I actually had a post on this a while back Ranter -- Too Fat to Fit in a Booth. As Big Chris said, it is both sad and ugly. I always wonder where these people buy their clothes.

Lobster Boy

Jennifer said...

Hey lobster boy, I'm so sorry for you right now, and I'm also very VERY glad i only serve drinks! :) Let me know when it's all you can eat crab, this 120 lb jewish girl gets down on some shellfish. Haha! Take care sweetie

briliantdonkey said...

ughhhh, Nothing like the AYCE, AND a coupon on top of that at the same time. I am glad to see this post though, cause as a consumer it sounds like something I could enjoy. I too am guilty of overeating at stuff like this, but in my defense being a server/bartender I at least know to tip well.

BD

Anna said...

I feel this pain....
tonight will be my first day with the AYCE Shenanigins.

Lobster Boy said...

I don't know when the offer ends off the top of my head. RedLobster.com likely has that info if you really want. In Europe, waiters make a living wage, were in the USA they are paid below minimum wage in every state save two that I am aware of with the thought that tips will get the waiter over the minimum wage. So the systems are not the same. I used to make $1.35 USD (half of a British Pound) as my hourly wage in a previous restaurant 10 years ago. While minimum wage has gone up, even if it has doubled (it hasn't) that is not much hourly wage.

Lobster Boy

Unknown said...

As one of your customers who ALWAYS brings my family in for Lobster and sometimes the All you can eat shrimp dinners (my husband loves shrimp)my comment is this. WE pay your salary. Without US, you would not have that job. Be thankful your at work were alot of people are not as fortunate. If you dont like your job - then QUIT and give the deserving and grateful people the opportunity that you are so thankful to have.

WE pay your wages and if you serve your patrons with a kind and sincere attitude (yes, we can tell) more people would tip better. We always tip 20% of our bill no matter how high the bill. But if we detect a bad attitute, we reduce that to the standard 15%.

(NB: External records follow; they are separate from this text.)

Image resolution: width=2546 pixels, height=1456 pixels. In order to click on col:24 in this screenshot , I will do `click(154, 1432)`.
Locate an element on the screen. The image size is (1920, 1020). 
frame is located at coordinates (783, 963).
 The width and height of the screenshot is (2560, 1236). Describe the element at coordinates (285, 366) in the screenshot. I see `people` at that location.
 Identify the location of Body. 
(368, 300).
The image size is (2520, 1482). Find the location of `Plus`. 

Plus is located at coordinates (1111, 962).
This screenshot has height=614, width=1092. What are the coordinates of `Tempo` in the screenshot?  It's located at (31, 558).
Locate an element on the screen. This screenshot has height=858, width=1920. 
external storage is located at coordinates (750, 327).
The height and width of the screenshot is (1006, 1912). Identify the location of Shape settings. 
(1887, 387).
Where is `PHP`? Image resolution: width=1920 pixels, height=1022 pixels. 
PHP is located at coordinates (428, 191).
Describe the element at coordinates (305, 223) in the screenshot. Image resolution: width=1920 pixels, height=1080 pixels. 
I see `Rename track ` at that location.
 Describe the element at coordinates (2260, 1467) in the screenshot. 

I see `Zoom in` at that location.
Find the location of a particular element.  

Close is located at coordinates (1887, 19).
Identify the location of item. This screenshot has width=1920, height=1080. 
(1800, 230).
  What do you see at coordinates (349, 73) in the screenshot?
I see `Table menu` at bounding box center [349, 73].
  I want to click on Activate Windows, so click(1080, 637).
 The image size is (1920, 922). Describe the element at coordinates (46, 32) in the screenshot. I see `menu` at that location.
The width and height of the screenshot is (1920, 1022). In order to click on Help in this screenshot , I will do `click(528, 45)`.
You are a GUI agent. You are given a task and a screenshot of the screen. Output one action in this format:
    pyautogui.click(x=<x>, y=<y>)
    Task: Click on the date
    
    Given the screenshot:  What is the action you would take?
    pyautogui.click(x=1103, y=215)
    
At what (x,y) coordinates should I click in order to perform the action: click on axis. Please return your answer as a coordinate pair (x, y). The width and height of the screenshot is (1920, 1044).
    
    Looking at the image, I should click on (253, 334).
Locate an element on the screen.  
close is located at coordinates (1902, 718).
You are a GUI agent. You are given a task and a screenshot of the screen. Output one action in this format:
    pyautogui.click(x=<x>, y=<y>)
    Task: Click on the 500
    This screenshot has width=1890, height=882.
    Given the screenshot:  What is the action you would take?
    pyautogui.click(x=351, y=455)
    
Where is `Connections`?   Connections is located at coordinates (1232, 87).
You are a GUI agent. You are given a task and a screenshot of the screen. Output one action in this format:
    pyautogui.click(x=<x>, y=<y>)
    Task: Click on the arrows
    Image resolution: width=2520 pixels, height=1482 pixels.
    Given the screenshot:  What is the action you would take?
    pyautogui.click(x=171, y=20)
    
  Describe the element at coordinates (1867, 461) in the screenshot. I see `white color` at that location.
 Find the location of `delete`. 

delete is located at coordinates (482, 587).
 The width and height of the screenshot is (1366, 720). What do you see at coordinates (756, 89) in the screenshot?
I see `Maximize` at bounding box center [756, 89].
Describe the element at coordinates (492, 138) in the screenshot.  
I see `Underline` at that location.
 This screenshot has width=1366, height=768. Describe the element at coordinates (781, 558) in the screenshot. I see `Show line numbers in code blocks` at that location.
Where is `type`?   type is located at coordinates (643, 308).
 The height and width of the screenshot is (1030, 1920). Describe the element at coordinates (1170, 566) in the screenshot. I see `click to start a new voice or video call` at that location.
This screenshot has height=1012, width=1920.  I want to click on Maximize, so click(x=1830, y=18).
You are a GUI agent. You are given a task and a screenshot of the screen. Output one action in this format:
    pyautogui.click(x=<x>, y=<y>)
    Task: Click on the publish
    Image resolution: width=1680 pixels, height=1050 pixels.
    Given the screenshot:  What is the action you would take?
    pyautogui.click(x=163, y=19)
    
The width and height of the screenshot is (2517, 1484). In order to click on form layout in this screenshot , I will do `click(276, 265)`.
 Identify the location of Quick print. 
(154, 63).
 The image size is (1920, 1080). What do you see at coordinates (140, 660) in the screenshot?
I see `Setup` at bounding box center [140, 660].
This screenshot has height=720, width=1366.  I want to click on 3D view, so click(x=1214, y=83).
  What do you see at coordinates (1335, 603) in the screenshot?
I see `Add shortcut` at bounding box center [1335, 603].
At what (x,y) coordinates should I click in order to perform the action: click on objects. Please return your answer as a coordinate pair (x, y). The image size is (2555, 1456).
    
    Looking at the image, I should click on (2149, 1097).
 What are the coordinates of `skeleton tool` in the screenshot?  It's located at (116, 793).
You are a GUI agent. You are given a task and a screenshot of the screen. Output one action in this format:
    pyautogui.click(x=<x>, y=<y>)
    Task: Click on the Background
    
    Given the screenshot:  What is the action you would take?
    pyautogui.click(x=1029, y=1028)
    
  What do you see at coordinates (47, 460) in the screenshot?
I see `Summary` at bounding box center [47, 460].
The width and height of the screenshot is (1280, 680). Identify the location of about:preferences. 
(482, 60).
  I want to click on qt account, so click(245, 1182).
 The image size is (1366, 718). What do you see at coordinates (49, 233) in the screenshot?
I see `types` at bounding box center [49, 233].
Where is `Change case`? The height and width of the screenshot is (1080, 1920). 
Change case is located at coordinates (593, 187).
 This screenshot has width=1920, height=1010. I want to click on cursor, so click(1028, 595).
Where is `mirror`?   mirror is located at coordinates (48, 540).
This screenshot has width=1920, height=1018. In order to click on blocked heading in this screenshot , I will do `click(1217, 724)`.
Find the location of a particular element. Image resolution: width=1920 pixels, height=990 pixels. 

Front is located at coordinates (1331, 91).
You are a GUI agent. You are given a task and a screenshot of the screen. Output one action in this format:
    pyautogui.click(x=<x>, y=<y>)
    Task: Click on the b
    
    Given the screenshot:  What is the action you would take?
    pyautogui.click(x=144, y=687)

Quit if you dont like serving the people that pay your wages!

Lobster Boy said...

Lady this thread is old news. But in case you ever check back you should know on average I make more than almost anyone in my restaurant. Why is that? Because I'm good at what I do. That doesn't mean though that I get an exemption from the dirtbags, ghetto hoes, jerkoffs, bitches, and self-entitled soccer moms of the world. So yes, I give great service, and yes I deal with idiots all the time, and yes you pay my salary. If you don't like my thoughts on the subject(s) then don't read them. It's really that simple. I'm not forcing anyone to read this blog.

Lobster Boy

Jay said...

I was just wondering, since I am currently a server at a Red Lobster, how much is your hourly wage? Or rather I should ask, do you know what the minimum is that they are required to pay servers (if you feel uncomfortable with sharing your wage)? Thank you for your time.

Lobster Boy said...

Justine,
The minimum wage is governed state by state. In most (not all) states tipped employees can be paid below the state minimum wage, because the assumption is that tips will more than compensate and bring the average hourly wage above the set minimum. So servers across the country will range from (I'm guessing, but it'll be close) $2-$7 per hour for hourly wages depending on the state laws. Red Lobster's general practice is to pay the very minimum they can to their servers knowing tips will cover the difference.